*** DATA PROVIDED ***

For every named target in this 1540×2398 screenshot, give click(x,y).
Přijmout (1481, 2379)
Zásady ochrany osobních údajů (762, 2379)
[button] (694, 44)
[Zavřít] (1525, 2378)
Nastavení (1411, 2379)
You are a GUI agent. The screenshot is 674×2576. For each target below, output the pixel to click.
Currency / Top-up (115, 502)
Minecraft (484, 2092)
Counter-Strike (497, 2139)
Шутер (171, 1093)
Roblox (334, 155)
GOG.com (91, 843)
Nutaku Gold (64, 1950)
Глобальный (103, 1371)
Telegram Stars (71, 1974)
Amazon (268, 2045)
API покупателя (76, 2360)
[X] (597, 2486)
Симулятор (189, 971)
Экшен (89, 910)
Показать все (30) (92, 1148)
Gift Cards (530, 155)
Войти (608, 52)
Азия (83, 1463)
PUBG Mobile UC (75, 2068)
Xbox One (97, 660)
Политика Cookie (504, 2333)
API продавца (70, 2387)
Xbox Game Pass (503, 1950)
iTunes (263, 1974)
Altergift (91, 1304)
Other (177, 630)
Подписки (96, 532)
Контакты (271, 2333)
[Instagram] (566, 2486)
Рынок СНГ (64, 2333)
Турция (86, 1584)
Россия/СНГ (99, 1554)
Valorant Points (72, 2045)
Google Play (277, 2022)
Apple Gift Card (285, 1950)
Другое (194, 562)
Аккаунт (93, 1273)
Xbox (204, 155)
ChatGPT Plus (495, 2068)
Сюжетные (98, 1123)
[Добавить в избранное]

***

Every line of the data above is to be copied out exactly.

For every named target in this 1540×2398 screenshot, give click(x,y).
Přijmout (1481, 2379)
Zásady ochrany osobních údajů (762, 2379)
[button] (694, 44)
[Zavřít] (1525, 2378)
Nastavení (1411, 2379)
You are a GUI agent. The screenshot is 674×2576. For each target below, output the pixel to click.
Currency / Top-up (115, 502)
Minecraft (484, 2092)
Counter-Strike (497, 2139)
Шутер (171, 1093)
Roblox (334, 155)
GOG.com (91, 843)
Nutaku Gold (64, 1950)
Глобальный (103, 1371)
Telegram Stars (71, 1974)
Amazon (268, 2045)
API покупателя (76, 2360)
[X] (597, 2486)
Симулятор (189, 971)
Экшен (89, 910)
Показать все (30) (92, 1148)
Gift Cards (530, 155)
Войти (608, 52)
Азия (83, 1463)
PUBG Mobile UC (75, 2068)
Xbox One (97, 660)
Политика Cookie (504, 2333)
API продавца (70, 2387)
Xbox Game Pass (503, 1950)
iTunes (263, 1974)
Altergift (91, 1304)
Other (177, 630)
Подписки (96, 532)
Контакты (271, 2333)
[Instagram] (566, 2486)
Рынок СНГ (64, 2333)
Турция (86, 1584)
Россия/СНГ (99, 1554)
Valorant Points (72, 2045)
Google Play (277, 2022)
Apple Gift Card (285, 1950)
Другое (194, 562)
Аккаунт (93, 1273)
Xbox (204, 155)
ChatGPT Plus (495, 2068)
Сюжетные (98, 1123)
[Добавить в избранное]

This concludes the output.